3 Ekim 2015 Cumartesi

KIZIL TÜRKLER











HYON - CHİON - KERMİCHİON - HERMİCHİON 
KIZIL HUN TÜRKLERİ



Theophanes'in VII. yüzyıl öncesinde Hunların 474/75 ve 561/62 Yıllarında Trakya'ya akınları, 501/02 Yılında Bulgar saldırıları, 563 Yılında Hermichionların (Karmir Hyon, Kermichion diye de geçmekte olup Eftalitlerin bir grubu olan Kızıl Hunlardır) gönderilmesi ve Avar-Bizans savaşlarına dair verdiği ayrıntılar diğer kaynaklarda bulunmamaktadır. 


Doğuda Don Nehri kıyısında, Massagetler tarafından uzun zamandan beri denilen, Persler tarafından kendi dillerinde Kermichiones adı verilen Türkler yaşar.

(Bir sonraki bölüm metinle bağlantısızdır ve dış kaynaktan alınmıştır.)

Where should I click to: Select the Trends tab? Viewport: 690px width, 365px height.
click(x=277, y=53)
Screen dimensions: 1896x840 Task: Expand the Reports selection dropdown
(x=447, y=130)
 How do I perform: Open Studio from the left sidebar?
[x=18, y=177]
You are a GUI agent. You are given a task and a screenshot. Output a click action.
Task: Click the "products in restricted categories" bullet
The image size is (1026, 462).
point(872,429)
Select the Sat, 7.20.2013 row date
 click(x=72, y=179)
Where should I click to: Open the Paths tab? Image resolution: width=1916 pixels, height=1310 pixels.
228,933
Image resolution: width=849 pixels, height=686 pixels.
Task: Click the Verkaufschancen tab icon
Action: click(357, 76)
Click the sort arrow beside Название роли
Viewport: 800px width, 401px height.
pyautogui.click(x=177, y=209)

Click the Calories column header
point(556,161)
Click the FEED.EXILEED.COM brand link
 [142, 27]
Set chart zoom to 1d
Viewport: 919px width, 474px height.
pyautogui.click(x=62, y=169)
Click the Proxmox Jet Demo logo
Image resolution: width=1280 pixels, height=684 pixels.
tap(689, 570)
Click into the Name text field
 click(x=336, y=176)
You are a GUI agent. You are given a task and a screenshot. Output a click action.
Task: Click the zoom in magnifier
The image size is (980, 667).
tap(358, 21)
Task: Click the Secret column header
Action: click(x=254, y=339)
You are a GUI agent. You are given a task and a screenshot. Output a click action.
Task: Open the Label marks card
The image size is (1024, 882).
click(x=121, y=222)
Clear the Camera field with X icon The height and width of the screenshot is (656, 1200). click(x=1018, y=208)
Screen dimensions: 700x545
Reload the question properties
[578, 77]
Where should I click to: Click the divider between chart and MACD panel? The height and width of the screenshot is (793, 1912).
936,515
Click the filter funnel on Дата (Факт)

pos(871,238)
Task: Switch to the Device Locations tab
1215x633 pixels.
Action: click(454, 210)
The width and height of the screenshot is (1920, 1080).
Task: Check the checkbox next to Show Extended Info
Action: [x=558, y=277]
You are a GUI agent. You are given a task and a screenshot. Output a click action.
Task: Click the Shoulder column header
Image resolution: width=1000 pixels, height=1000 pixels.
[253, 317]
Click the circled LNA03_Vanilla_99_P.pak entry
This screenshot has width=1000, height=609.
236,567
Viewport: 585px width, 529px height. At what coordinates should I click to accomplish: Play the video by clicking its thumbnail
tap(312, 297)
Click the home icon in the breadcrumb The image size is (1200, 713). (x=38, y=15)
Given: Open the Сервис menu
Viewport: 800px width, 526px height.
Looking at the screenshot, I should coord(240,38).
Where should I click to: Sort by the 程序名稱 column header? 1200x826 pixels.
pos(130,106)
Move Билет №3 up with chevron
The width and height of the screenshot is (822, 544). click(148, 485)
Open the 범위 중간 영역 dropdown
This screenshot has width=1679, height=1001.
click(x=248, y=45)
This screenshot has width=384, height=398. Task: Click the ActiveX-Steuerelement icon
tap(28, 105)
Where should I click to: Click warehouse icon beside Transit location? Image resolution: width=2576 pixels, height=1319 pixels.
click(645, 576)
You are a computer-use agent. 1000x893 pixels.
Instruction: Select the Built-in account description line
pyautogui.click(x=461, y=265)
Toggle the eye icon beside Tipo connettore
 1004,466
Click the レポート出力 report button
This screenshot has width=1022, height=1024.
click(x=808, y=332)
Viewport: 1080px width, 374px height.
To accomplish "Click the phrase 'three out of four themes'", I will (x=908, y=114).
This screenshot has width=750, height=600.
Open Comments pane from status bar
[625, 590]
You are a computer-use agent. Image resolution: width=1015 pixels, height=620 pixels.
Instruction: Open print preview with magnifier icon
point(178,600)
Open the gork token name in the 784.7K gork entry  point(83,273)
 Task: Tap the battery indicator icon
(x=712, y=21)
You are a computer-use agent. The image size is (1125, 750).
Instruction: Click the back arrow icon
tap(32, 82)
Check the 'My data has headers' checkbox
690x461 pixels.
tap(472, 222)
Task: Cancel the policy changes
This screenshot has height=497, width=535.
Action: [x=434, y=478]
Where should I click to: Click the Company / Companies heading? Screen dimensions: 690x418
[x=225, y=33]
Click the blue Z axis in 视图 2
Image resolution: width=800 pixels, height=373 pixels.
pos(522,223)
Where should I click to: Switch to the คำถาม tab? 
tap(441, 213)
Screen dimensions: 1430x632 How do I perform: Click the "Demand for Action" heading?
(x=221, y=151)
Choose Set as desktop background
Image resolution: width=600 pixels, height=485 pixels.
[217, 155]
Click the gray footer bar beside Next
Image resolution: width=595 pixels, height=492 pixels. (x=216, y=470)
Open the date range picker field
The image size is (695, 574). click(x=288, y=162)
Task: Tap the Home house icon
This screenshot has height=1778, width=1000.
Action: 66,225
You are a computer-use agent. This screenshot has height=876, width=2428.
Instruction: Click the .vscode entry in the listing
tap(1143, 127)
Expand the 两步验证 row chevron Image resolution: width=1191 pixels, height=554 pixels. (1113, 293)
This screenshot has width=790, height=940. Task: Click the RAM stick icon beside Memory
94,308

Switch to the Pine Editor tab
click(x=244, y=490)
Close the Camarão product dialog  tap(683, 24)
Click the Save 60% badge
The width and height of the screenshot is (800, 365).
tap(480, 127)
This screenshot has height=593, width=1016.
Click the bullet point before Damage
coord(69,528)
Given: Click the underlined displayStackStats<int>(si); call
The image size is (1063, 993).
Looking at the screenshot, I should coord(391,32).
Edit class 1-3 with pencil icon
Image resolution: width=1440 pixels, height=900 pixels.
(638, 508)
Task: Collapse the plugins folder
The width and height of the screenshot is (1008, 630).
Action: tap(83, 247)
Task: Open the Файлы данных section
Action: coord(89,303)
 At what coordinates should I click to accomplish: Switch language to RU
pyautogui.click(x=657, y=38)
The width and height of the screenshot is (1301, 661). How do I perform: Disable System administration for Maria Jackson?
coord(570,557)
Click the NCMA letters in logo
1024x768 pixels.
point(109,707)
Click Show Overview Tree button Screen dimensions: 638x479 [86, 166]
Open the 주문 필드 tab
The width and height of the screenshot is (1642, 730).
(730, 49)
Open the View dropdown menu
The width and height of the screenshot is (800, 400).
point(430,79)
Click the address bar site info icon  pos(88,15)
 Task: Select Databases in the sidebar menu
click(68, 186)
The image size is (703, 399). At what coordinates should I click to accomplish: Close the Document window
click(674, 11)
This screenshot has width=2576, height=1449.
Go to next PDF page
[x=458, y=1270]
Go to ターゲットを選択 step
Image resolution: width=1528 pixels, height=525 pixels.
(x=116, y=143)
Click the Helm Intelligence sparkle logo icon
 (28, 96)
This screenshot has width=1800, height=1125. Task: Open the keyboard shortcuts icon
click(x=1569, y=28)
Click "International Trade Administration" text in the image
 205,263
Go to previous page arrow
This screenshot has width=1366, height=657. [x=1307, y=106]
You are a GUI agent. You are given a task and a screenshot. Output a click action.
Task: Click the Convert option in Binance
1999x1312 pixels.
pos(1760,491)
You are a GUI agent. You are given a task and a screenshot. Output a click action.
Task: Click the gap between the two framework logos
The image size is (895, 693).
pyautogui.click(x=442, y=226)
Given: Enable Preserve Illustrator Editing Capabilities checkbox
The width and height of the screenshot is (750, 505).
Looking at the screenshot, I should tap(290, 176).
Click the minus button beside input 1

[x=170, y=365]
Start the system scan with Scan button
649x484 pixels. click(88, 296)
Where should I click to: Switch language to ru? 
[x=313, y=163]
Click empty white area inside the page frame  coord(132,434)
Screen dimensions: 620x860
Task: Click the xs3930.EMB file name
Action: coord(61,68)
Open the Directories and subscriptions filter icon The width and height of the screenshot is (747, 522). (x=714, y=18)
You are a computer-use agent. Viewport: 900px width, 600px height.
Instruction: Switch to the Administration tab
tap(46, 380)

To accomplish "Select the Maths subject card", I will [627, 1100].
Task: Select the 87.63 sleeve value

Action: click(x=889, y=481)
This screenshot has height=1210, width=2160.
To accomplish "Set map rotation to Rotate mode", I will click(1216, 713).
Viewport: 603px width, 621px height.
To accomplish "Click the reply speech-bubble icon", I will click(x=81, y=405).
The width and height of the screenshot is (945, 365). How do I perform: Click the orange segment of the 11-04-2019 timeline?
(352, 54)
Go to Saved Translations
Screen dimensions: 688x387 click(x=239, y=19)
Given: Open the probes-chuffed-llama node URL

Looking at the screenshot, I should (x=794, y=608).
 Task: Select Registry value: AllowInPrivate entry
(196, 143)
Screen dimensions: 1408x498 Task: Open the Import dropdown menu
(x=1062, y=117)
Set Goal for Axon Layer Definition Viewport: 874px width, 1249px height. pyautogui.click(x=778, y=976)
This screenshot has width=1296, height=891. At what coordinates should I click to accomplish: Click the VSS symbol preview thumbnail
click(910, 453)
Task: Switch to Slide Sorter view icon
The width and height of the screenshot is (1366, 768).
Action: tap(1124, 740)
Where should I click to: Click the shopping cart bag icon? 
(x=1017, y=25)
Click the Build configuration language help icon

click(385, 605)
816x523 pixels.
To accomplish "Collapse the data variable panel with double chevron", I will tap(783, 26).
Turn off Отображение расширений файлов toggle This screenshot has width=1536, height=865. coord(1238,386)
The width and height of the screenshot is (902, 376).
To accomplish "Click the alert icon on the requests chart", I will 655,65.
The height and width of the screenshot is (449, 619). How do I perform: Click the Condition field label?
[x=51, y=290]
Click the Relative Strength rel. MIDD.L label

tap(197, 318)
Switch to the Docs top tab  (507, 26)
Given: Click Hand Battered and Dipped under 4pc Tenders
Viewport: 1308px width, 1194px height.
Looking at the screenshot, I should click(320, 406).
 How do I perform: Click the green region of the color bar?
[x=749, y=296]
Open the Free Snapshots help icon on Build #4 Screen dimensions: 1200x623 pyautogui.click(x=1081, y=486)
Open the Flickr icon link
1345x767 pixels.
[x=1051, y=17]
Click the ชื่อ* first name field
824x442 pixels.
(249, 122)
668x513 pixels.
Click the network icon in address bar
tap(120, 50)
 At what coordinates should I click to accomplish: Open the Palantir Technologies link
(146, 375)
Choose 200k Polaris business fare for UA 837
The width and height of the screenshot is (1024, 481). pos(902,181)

Persler yani İranlılar tarafından Kermichion diye adlandırılanlar Gök-Türklerdir. Kermichion adının Chion unsuru, Hunların Farsça Hyón adının Yunanca kaydedilmiş şeklidir. Hun ismi Gök-Türkleri belirtmek için de kullanılmıştır. K. Czeglédy, Bozkır Kavimlerinin Doğu’dan Batı’ya Göçleri (çev. E. Çoban), İstanbul 1998, s.66. Ayrıca Kermichion adının Juan-Juanlar (gerçek Avarlar) ve Avarlar ile ilişkilendirilmesi için bk. E. Chavannes, Batı Türkleri Tarihi (çev. M. Koç), İstanbul 2007, s.295-296. 





Çeviren: Ali Ahmetbeyoğlu






* * * 



Akhun Devletinin kuruluşu 358’den sonra olmalıdır. Uar-Hunlara Çinliler, Hua (Uar) diyorlardı. Kurdukları devlet Akhun, Eftalit (Heftalit) gibi isimler taşıyordu. Cürcan’daki Çol (Çöl) boyu ve Batı Gök-Türkleri zamanındaki Askiller, Akhun Devleti boylarından idi.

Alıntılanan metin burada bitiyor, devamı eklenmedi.